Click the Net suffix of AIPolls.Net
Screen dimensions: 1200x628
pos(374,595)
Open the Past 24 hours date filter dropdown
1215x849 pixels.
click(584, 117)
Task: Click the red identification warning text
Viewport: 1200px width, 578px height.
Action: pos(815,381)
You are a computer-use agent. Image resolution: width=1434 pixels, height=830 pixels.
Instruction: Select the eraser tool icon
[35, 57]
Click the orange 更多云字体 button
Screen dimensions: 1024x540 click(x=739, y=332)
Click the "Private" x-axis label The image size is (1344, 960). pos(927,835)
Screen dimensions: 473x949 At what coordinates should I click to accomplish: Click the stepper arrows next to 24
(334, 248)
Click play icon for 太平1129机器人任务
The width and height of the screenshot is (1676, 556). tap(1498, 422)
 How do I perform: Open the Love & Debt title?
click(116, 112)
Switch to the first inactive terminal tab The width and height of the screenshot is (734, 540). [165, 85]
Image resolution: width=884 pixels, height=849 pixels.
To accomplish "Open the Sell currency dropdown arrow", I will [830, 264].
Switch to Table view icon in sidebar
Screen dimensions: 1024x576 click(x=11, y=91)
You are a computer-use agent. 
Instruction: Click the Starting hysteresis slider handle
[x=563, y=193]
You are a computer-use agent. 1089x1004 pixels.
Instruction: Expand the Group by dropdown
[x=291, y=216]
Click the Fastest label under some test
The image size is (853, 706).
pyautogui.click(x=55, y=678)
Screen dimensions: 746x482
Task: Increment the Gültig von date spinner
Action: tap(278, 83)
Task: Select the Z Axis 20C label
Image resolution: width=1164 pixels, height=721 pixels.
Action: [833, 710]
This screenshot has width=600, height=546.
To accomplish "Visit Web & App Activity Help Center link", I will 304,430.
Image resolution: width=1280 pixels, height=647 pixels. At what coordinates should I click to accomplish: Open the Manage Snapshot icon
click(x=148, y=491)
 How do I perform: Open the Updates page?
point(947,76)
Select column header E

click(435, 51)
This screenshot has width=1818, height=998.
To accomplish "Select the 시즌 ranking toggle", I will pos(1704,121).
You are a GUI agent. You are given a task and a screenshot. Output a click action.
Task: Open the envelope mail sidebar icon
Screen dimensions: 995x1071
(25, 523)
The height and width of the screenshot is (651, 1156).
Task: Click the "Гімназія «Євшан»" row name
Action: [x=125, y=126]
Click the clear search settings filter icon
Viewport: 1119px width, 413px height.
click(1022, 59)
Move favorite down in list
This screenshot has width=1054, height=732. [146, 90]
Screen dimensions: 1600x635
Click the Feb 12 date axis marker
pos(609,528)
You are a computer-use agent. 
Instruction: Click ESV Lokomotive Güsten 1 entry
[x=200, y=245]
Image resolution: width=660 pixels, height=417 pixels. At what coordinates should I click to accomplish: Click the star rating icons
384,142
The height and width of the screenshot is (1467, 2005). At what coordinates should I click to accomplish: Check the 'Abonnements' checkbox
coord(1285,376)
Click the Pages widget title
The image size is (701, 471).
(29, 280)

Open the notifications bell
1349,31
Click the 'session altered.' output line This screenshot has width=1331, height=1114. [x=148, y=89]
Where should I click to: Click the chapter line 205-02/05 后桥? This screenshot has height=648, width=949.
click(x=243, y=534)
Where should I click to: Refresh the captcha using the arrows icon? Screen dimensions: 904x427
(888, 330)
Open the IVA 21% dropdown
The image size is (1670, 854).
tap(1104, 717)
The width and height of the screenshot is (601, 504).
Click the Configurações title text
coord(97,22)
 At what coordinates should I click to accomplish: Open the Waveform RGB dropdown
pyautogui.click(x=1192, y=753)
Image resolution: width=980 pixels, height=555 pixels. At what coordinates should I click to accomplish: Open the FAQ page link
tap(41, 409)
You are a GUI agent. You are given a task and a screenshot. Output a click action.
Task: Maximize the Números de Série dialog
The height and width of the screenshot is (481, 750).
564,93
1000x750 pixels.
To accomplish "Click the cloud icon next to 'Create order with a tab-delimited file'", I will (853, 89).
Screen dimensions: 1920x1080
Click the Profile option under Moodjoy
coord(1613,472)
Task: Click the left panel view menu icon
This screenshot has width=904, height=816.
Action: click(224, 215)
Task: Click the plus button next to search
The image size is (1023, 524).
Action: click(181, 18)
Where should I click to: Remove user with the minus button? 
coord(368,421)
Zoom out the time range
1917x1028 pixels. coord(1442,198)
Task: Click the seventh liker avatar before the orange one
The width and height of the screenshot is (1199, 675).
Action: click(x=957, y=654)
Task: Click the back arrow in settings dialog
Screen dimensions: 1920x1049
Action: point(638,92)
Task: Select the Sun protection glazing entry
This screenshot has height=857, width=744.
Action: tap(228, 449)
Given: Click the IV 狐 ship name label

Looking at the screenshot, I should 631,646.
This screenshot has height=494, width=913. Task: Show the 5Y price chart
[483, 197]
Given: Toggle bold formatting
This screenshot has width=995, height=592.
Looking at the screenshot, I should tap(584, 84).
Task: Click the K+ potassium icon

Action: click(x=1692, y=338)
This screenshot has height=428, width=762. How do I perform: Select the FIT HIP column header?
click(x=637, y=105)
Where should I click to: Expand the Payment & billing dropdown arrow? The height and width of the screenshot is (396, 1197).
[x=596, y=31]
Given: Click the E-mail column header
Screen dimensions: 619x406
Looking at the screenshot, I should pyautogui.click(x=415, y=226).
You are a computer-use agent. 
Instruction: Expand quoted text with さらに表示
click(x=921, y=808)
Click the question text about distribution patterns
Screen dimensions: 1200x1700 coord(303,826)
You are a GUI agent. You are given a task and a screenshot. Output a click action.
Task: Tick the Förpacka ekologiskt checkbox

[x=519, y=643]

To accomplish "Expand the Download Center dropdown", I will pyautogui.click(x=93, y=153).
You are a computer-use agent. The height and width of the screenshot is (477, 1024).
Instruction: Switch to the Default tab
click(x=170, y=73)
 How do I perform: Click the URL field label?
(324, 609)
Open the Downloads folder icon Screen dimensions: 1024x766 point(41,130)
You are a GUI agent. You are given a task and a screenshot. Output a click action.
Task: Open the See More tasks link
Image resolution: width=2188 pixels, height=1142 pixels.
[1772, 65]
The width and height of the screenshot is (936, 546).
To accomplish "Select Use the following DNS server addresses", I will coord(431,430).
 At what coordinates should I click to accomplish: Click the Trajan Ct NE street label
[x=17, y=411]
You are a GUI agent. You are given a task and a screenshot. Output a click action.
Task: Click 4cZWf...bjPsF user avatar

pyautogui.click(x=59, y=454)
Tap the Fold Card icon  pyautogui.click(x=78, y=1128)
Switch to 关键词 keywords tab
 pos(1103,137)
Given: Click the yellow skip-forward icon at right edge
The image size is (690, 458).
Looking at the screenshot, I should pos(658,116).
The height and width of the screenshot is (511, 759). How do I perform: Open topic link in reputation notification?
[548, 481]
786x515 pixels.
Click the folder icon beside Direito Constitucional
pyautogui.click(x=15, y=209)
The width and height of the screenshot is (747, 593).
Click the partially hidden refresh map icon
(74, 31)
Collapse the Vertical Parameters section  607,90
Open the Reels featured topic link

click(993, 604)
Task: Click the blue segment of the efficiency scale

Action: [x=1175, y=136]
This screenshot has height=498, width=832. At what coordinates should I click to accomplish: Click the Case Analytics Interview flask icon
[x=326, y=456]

══════════

== Exercise requirements ==
All of the entries above must be quoted exactly.

== Answer to the problem ==
Click the Net suffix of AIPolls.Net
Screen dimensions: 1200x628
pos(374,595)
Open the Past 24 hours date filter dropdown
1215x849 pixels.
click(584, 117)
Task: Click the red identification warning text
Viewport: 1200px width, 578px height.
Action: pos(815,381)
You are a computer-use agent. Image resolution: width=1434 pixels, height=830 pixels.
Instruction: Select the eraser tool icon
[35, 57]
Click the orange 更多云字体 button
Screen dimensions: 1024x540 click(x=739, y=332)
Click the "Private" x-axis label The image size is (1344, 960). pos(927,835)
Screen dimensions: 473x949 At what coordinates should I click to accomplish: Click the stepper arrows next to 24
(334, 248)
Click play icon for 太平1129机器人任务
The width and height of the screenshot is (1676, 556). tap(1498, 422)
 How do I perform: Open the Love & Debt title?
click(116, 112)
Switch to the first inactive terminal tab The width and height of the screenshot is (734, 540). [165, 85]
Image resolution: width=884 pixels, height=849 pixels.
To accomplish "Open the Sell currency dropdown arrow", I will [830, 264].
Switch to Table view icon in sidebar
Screen dimensions: 1024x576 click(x=11, y=91)
You are a computer-use agent. 
Instruction: Click the Starting hysteresis slider handle
[x=563, y=193]
You are a computer-use agent. 1089x1004 pixels.
Instruction: Expand the Group by dropdown
[x=291, y=216]
Click the Fastest label under some test
The image size is (853, 706).
pyautogui.click(x=55, y=678)
Screen dimensions: 746x482
Task: Increment the Gültig von date spinner
Action: tap(278, 83)
Task: Select the Z Axis 20C label
Image resolution: width=1164 pixels, height=721 pixels.
Action: [833, 710]
This screenshot has width=600, height=546.
To accomplish "Visit Web & App Activity Help Center link", I will 304,430.
Image resolution: width=1280 pixels, height=647 pixels. At what coordinates should I click to accomplish: Open the Manage Snapshot icon
click(x=148, y=491)
 How do I perform: Open the Updates page?
point(947,76)
Select column header E

click(435, 51)
This screenshot has width=1818, height=998.
To accomplish "Select the 시즌 ranking toggle", I will pos(1704,121).
You are a GUI agent. You are given a task and a screenshot. Output a click action.
Task: Open the envelope mail sidebar icon
Screen dimensions: 995x1071
(25, 523)
The height and width of the screenshot is (651, 1156).
Task: Click the "Гімназія «Євшан»" row name
Action: [x=125, y=126]
Click the clear search settings filter icon
Viewport: 1119px width, 413px height.
click(1022, 59)
Move favorite down in list
This screenshot has width=1054, height=732. [146, 90]
Screen dimensions: 1600x635
Click the Feb 12 date axis marker
pos(609,528)
You are a computer-use agent. 
Instruction: Click ESV Lokomotive Güsten 1 entry
[x=200, y=245]
Image resolution: width=660 pixels, height=417 pixels. At what coordinates should I click to accomplish: Click the star rating icons
384,142
The height and width of the screenshot is (1467, 2005). At what coordinates should I click to accomplish: Check the 'Abonnements' checkbox
coord(1285,376)
Click the Pages widget title
The image size is (701, 471).
(29, 280)

Open the notifications bell
1349,31
Click the 'session altered.' output line This screenshot has width=1331, height=1114. [x=148, y=89]
Where should I click to: Click the chapter line 205-02/05 后桥? This screenshot has height=648, width=949.
click(x=243, y=534)
Where should I click to: Refresh the captcha using the arrows icon? Screen dimensions: 904x427
(888, 330)
Open the IVA 21% dropdown
The image size is (1670, 854).
tap(1104, 717)
The width and height of the screenshot is (601, 504).
Click the Configurações title text
coord(97,22)
 At what coordinates should I click to accomplish: Open the Waveform RGB dropdown
pyautogui.click(x=1192, y=753)
Image resolution: width=980 pixels, height=555 pixels. At what coordinates should I click to accomplish: Open the FAQ page link
tap(41, 409)
You are a GUI agent. You are given a task and a screenshot. Output a click action.
Task: Maximize the Números de Série dialog
The height and width of the screenshot is (481, 750).
564,93
1000x750 pixels.
To accomplish "Click the cloud icon next to 'Create order with a tab-delimited file'", I will (853, 89).
Screen dimensions: 1920x1080
Click the Profile option under Moodjoy
coord(1613,472)
Task: Click the left panel view menu icon
This screenshot has width=904, height=816.
Action: click(224, 215)
Task: Click the plus button next to search
The image size is (1023, 524).
Action: click(181, 18)
Where should I click to: Remove user with the minus button? 
coord(368,421)
Zoom out the time range
1917x1028 pixels. coord(1442,198)
Task: Click the seventh liker avatar before the orange one
The width and height of the screenshot is (1199, 675).
Action: click(x=957, y=654)
Task: Click the back arrow in settings dialog
Screen dimensions: 1920x1049
Action: point(638,92)
Task: Select the Sun protection glazing entry
This screenshot has height=857, width=744.
Action: tap(228, 449)
Given: Click the IV 狐 ship name label

Looking at the screenshot, I should 631,646.
This screenshot has height=494, width=913. Task: Show the 5Y price chart
[483, 197]
Given: Toggle bold formatting
This screenshot has width=995, height=592.
Looking at the screenshot, I should tap(584, 84).
Task: Click the K+ potassium icon

Action: click(x=1692, y=338)
This screenshot has height=428, width=762. How do I perform: Select the FIT HIP column header?
click(x=637, y=105)
Where should I click to: Expand the Payment & billing dropdown arrow? The height and width of the screenshot is (396, 1197).
[x=596, y=31]
Given: Click the E-mail column header
Screen dimensions: 619x406
Looking at the screenshot, I should pyautogui.click(x=415, y=226).
You are a computer-use agent. 
Instruction: Expand quoted text with さらに表示
click(x=921, y=808)
Click the question text about distribution patterns
Screen dimensions: 1200x1700 coord(303,826)
You are a GUI agent. You are given a task and a screenshot. Output a click action.
Task: Tick the Förpacka ekologiskt checkbox

[x=519, y=643]

To accomplish "Expand the Download Center dropdown", I will pyautogui.click(x=93, y=153).
You are a computer-use agent. The height and width of the screenshot is (477, 1024).
Instruction: Switch to the Default tab
click(x=170, y=73)
 How do I perform: Click the URL field label?
(324, 609)
Open the Downloads folder icon Screen dimensions: 1024x766 point(41,130)
You are a GUI agent. You are given a task and a screenshot. Output a click action.
Task: Open the See More tasks link
Image resolution: width=2188 pixels, height=1142 pixels.
[1772, 65]
The width and height of the screenshot is (936, 546).
To accomplish "Select Use the following DNS server addresses", I will coord(431,430).
 At what coordinates should I click to accomplish: Click the Trajan Ct NE street label
[x=17, y=411]
You are a GUI agent. You are given a task and a screenshot. Output a click action.
Task: Click 4cZWf...bjPsF user avatar

pyautogui.click(x=59, y=454)
Tap the Fold Card icon  pyautogui.click(x=78, y=1128)
Switch to 关键词 keywords tab
 pos(1103,137)
Given: Click the yellow skip-forward icon at right edge
The image size is (690, 458).
Looking at the screenshot, I should pos(658,116).
The height and width of the screenshot is (511, 759). How do I perform: Open topic link in reputation notification?
[548, 481]
786x515 pixels.
Click the folder icon beside Direito Constitucional
pyautogui.click(x=15, y=209)
The width and height of the screenshot is (747, 593).
Click the partially hidden refresh map icon
(74, 31)
Collapse the Vertical Parameters section  607,90
Open the Reels featured topic link

click(993, 604)
Task: Click the blue segment of the efficiency scale

Action: [x=1175, y=136]
This screenshot has height=498, width=832. At what coordinates should I click to accomplish: Click the Case Analytics Interview flask icon
[x=326, y=456]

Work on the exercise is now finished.